* **PROBLEM DETAILS**
Copy out each of the items below word for word, leaving out the pictures.

* **THE DATA**
=-=-=-=-=

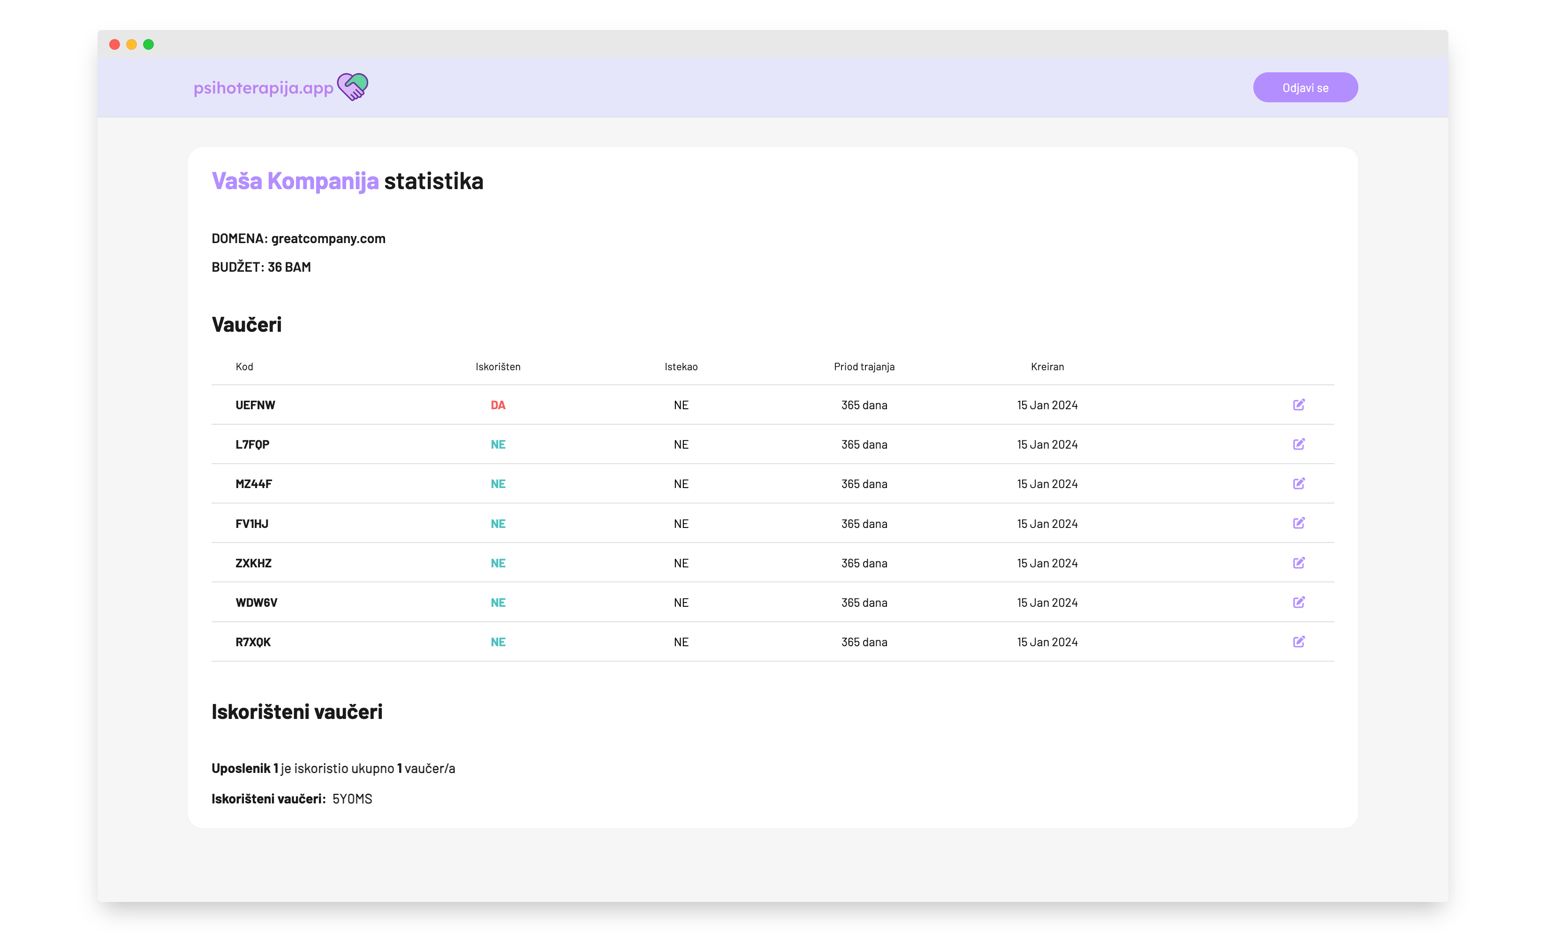Click psihoterapija.app logo text
This screenshot has width=1546, height=932.
pos(263,88)
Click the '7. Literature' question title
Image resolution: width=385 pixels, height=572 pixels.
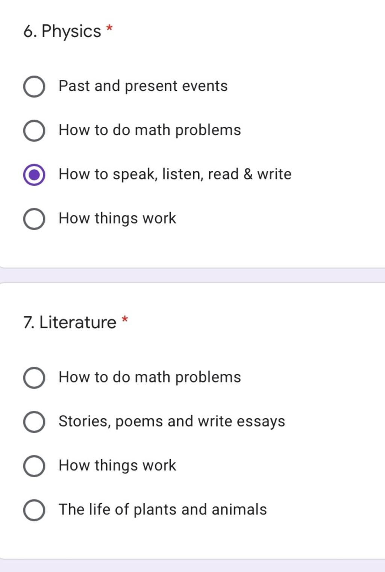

=-=-=-=-=

* **EXERCISE SOLUTION**
Click psihoterapija.app logo text
This screenshot has width=1546, height=932.
pos(263,88)
Click the '7. Literature' question title
Image resolution: width=385 pixels, height=572 pixels.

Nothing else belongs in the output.